Mantan Presiden Amerika Serikat, Donald Trump, mengungkapkan optimisme terkait progres perundingan diplomatik dengan Iran. Dalam sebuah wawancara eksklusif bersama CNBC pada Kamis (2/7/2026), Trump mengeklaim bahwa Teheran telah bersedia menyetujui hampir seluruh tuntutan utama yang diajukan oleh Washington.

Kendati demikian, pihak otoritas Iran hingga saat ini belum memberikan tanggapan resmi atas pernyataan tersebut. Negosiasi yang melibatkan mediator dari Pakistan dan Qatar ini bertujuan untuk menghentikan ketegangan berkepanjangan dan menciptakan stabilitas permanen di kawasan Timur Tengah.

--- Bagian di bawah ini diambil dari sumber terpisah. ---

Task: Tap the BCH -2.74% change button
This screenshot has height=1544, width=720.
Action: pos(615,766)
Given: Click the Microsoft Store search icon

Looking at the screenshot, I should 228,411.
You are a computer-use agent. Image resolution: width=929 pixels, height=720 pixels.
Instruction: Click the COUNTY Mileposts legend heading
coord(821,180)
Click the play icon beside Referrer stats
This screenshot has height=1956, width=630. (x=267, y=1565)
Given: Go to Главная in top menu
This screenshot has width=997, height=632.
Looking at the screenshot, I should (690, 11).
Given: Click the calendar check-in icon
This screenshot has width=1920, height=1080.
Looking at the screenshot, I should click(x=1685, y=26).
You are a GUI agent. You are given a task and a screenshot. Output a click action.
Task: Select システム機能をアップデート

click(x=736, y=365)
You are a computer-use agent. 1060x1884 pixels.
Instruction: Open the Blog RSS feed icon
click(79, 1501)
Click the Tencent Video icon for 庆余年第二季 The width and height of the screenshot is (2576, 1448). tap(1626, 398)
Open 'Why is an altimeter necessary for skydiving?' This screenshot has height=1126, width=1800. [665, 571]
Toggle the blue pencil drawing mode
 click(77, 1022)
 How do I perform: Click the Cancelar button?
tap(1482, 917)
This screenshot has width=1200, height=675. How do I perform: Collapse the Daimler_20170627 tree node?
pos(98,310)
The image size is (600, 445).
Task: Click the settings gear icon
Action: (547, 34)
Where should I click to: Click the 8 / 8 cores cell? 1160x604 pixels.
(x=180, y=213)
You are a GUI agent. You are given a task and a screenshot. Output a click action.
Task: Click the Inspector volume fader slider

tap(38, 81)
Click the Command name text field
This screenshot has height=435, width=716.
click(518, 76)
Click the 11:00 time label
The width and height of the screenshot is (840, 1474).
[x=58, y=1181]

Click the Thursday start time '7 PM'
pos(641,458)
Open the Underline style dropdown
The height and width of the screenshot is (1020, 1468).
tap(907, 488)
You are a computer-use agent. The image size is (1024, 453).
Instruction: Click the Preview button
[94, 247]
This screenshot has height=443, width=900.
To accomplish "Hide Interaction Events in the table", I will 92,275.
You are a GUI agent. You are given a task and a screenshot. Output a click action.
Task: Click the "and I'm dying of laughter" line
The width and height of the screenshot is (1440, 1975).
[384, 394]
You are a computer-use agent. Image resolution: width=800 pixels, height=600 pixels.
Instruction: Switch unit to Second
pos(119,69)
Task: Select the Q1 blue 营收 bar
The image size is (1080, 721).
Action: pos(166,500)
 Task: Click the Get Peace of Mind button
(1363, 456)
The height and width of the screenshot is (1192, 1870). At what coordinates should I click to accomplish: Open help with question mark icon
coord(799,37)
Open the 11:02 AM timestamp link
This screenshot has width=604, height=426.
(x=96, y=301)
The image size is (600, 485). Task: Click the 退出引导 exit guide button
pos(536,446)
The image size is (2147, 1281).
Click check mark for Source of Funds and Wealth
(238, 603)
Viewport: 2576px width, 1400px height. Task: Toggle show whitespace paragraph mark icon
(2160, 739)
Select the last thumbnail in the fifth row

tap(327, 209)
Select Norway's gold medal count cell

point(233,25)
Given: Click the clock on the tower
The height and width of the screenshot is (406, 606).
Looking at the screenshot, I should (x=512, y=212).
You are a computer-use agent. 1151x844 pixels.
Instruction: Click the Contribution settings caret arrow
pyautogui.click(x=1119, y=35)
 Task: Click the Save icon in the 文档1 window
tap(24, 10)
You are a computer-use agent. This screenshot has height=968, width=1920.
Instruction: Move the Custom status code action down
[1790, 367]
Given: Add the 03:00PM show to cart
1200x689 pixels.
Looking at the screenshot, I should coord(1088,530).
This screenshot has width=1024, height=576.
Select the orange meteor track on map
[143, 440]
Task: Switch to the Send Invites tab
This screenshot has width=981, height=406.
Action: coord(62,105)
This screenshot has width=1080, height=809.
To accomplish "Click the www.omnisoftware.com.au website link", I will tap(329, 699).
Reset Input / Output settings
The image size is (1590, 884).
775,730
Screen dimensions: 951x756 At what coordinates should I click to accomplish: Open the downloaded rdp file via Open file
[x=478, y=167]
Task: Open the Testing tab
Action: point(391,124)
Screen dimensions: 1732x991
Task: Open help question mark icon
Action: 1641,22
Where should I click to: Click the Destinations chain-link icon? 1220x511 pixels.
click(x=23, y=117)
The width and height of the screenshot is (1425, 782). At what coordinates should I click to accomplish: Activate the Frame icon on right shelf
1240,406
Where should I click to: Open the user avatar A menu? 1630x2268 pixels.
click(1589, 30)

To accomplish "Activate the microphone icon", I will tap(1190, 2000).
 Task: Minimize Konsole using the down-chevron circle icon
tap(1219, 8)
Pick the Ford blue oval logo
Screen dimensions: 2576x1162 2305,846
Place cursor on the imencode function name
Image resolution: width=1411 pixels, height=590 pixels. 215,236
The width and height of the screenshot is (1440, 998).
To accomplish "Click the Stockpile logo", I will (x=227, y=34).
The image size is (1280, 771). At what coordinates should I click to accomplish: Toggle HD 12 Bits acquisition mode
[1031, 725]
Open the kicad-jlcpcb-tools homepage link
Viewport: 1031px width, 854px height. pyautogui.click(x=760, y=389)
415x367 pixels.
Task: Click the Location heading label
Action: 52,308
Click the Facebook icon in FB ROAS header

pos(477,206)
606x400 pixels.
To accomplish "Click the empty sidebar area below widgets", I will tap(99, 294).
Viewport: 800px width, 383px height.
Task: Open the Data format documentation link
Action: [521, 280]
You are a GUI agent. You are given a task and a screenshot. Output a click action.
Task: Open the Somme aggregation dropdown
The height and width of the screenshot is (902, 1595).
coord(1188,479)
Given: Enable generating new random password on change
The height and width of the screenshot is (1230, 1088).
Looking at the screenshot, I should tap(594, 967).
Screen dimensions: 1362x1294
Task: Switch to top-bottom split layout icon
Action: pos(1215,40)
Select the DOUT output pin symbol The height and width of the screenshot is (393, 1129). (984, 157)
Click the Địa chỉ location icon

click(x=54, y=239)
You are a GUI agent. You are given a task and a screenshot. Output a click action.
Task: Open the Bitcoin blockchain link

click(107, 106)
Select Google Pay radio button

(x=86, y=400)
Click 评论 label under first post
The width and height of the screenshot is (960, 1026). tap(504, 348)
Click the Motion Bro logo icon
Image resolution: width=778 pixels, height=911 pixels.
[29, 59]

Terkait agenda strategis AS, Trump menegaskan bahwa prioritas utamanya bukanlah melakukan pergantian rezim di Iran, melainkan memastikan Teheran tidak memiliki akses terhadap senjata nuklir. Ia menekankan bahwa tujuan tersebut sangat mendasar dalam kebijakan luar negerinya terhadap Iran.

Di sisi lain, Trump juga menyinggung dinamika militer yang terjadi baru-baru ini. Ia mengeklaim bahwa posisi militer Iran telah melemah secara drastis setelah serangkaian tindakan tegas yang diambil oleh AS, termasuk serangan balasan atas insiden drone yang menargetkan kapal milik Amerika.

Saat ini, proses diplomasi sedang dijeda sementara untuk menghormati masa berkabung nasional Iran. Mediator dari Qatar dan Pakistan dijadwalkan akan melanjutkan putaran perundingan berikutnya setelah seremoni pemakaman mendiang Ayatollah Ali Khamenei selesai dilaksanakan pada 9 Juli mendatang.